If you are looking to buy a brand new house, then Manchester could be the place to be.
As the housing market grinds back into action, there are more 5,600 new-build homes and developments currently for sale in UK.
And more than 1,000 are here in either Manchester or Salford.
What the data says
Heating industry company HeatingForce.co.uk analysed data from online real estate company Zoopla to look at the most up-to-date trends in new housing.
There were 647 new houses or developments available for sale in Manchester.
There were also a further 514 on the market in neighbouring Salford.
This placed the two cities second and fourth in the country in Heating Force’s table respectively.
Birmingham had the most new builds or developments on the market, with 813, while in further news for the North West Liverpool came third, sandwiched between Manchester and Salford.

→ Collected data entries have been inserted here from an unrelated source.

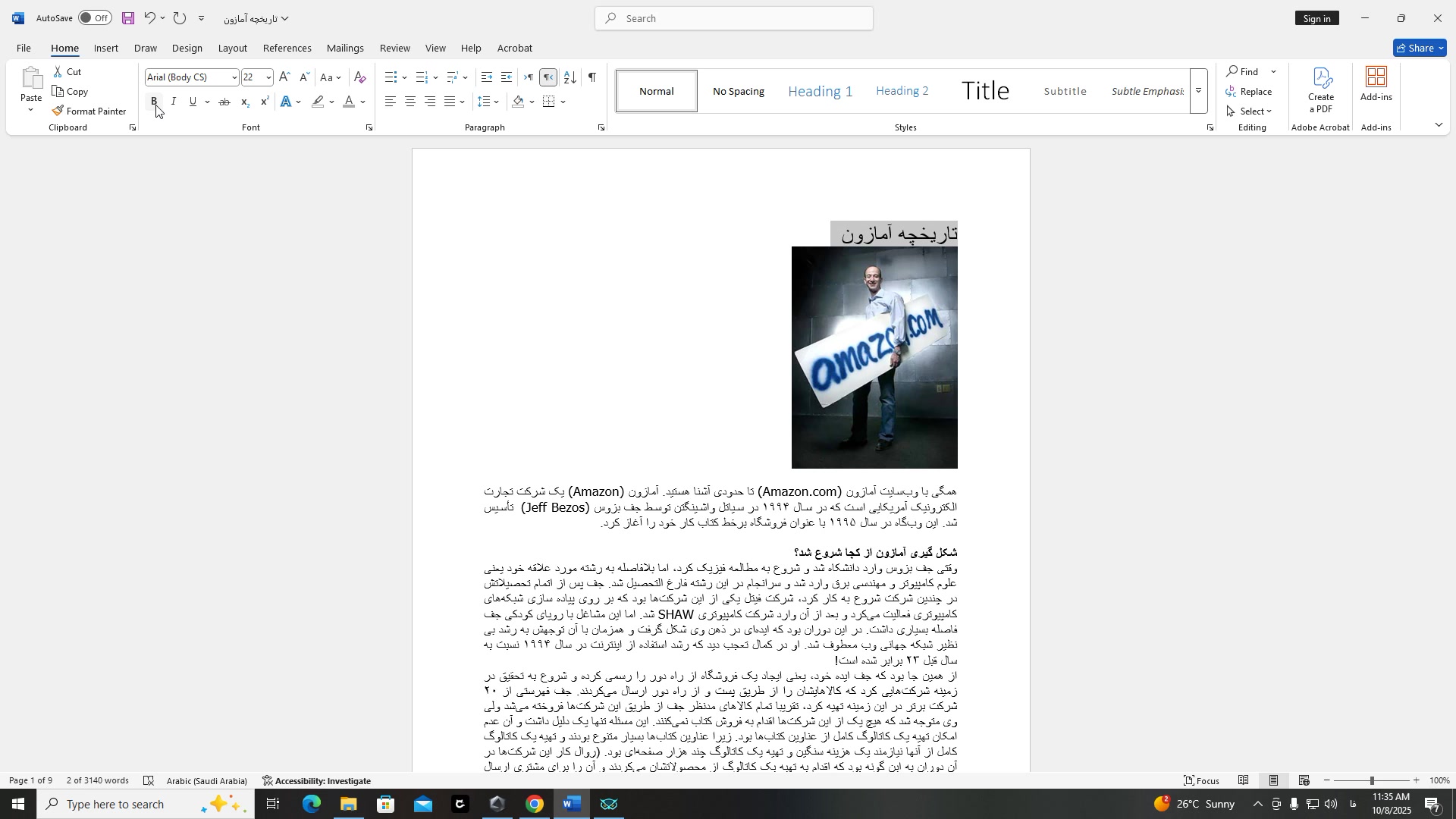Expand the font size dropdown

[268, 77]
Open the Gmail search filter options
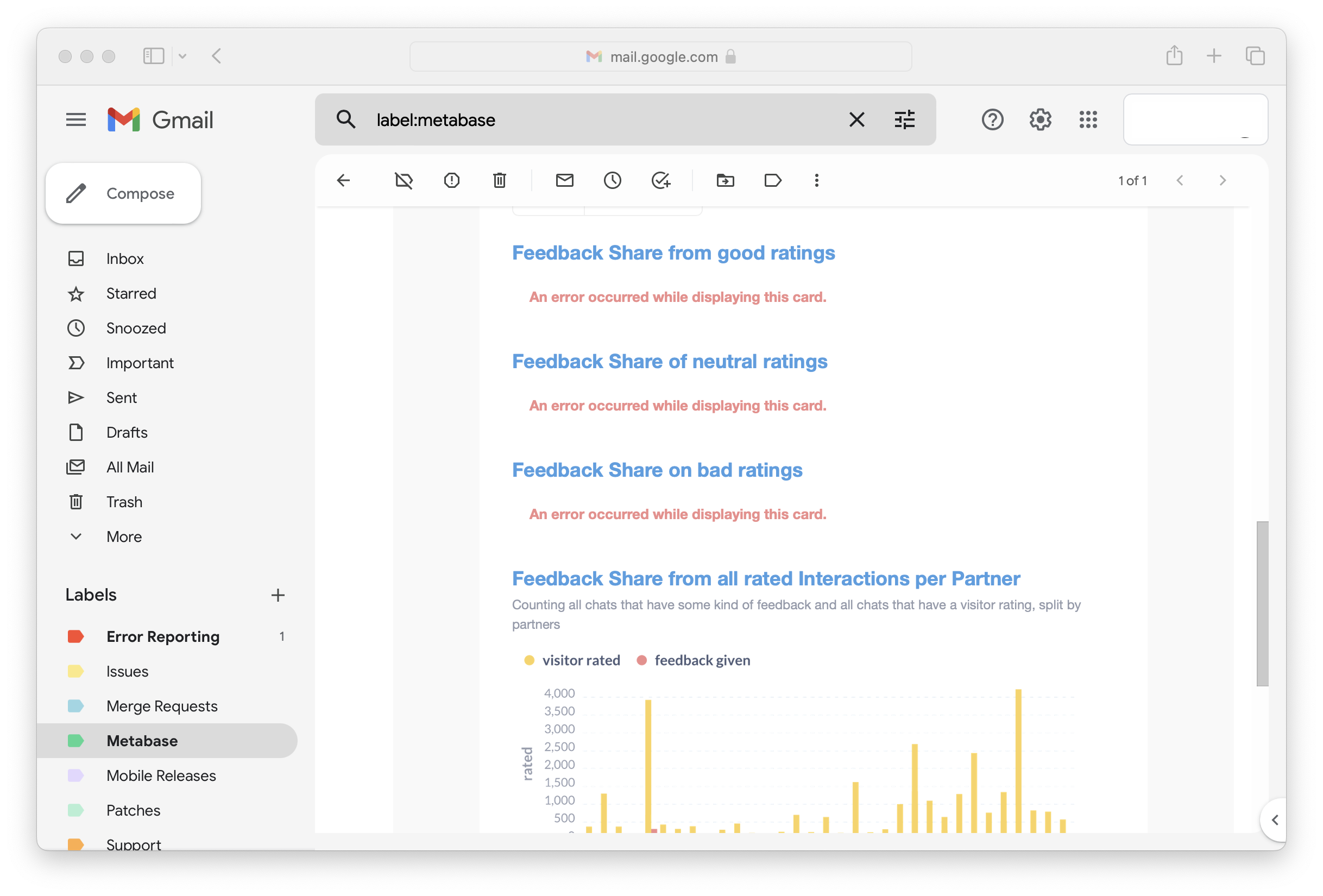1323x896 pixels. 905,119

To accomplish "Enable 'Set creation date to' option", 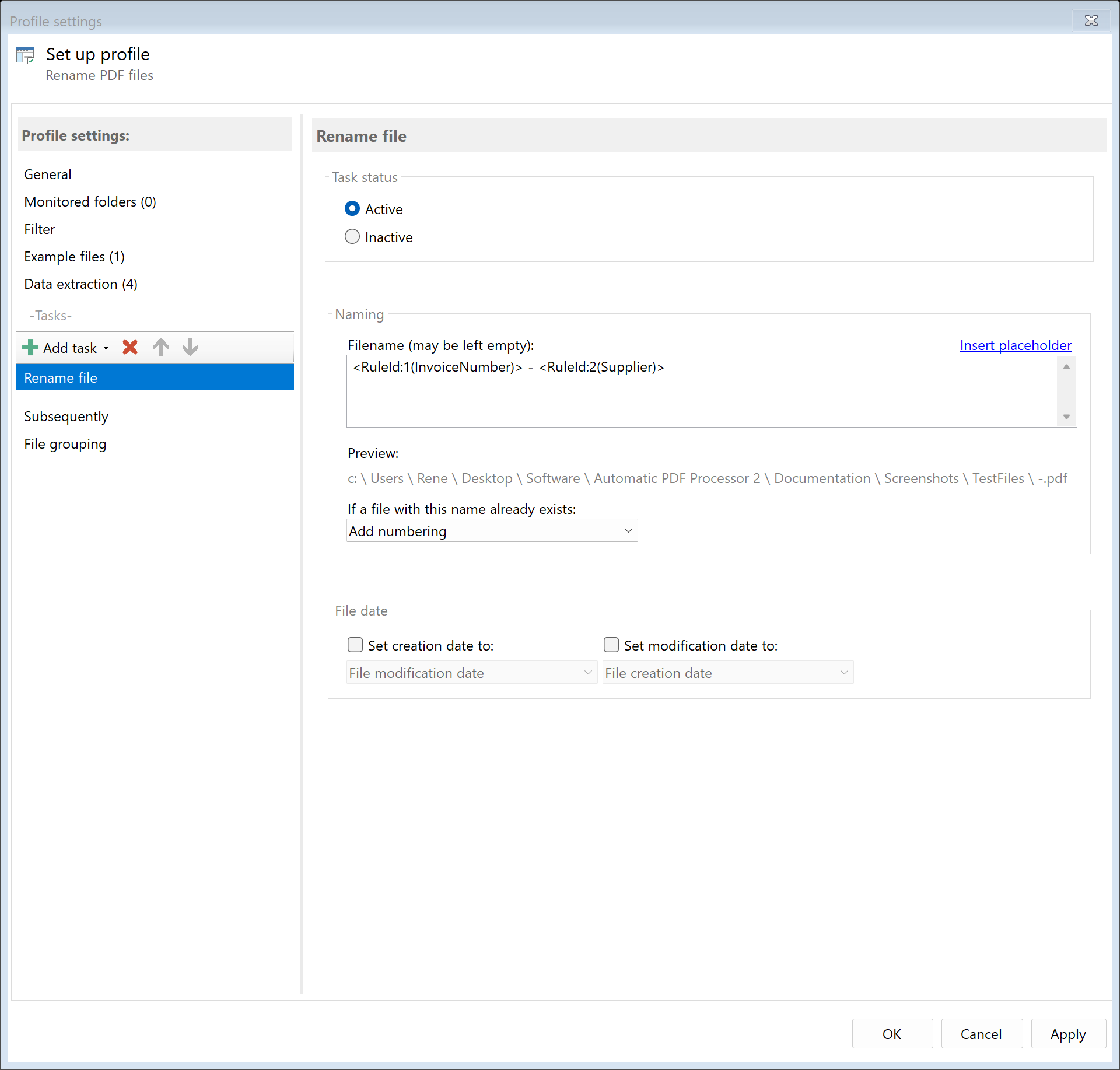I will (355, 645).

Altogether 65 cities were analysed for this, although London was omitted due to the sheer disproportionate size of its population and housing market.
Looking at the data, Heating Force said Manchester has one of the fastest-growing populations in the UK.
The Zoopla data was collected on 20 August.
What did Heating Force say about investing in new properties?
In-house expert Alex Ion said there can be a number of advantages in investing in a new home.
New-build properties adhere to the latest government regulations and are constructed with up-to-date technology and materials, making them more energy efficient than older builds.
The Home Builders’ Federation has suggested that on average new-build buyers can save more than £600 per year on their bills.
New houses should also require less maintenance.
And brand-new properties do not have chains of previous owners involved, which can be frustrating for those looking to move house.
And are there downsides to buying new?
Manchester World recently wrote about campaign group HorNet, which aims to get maintenance fees paid on some new estates scrapped.
The group’s members have amassed complaints about poor-quality construction at some new builds and having to fork out large fees to maintenance companies to maintain estates.
On a more aesthetic level, the rooms in many new homes are often smaller than those in older properties too.